* Work instructions: Duplicate the following records line for line, without any changes.

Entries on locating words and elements
========================================================================

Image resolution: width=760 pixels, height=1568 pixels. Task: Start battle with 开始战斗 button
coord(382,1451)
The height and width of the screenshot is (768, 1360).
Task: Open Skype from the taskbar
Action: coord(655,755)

========================================================================

* Answer for this exercise:
Image resolution: width=760 pixels, height=1568 pixels. Task: Start battle with 开始战斗 button
coord(382,1451)
The height and width of the screenshot is (768, 1360).
Task: Open Skype from the taskbar
Action: coord(655,755)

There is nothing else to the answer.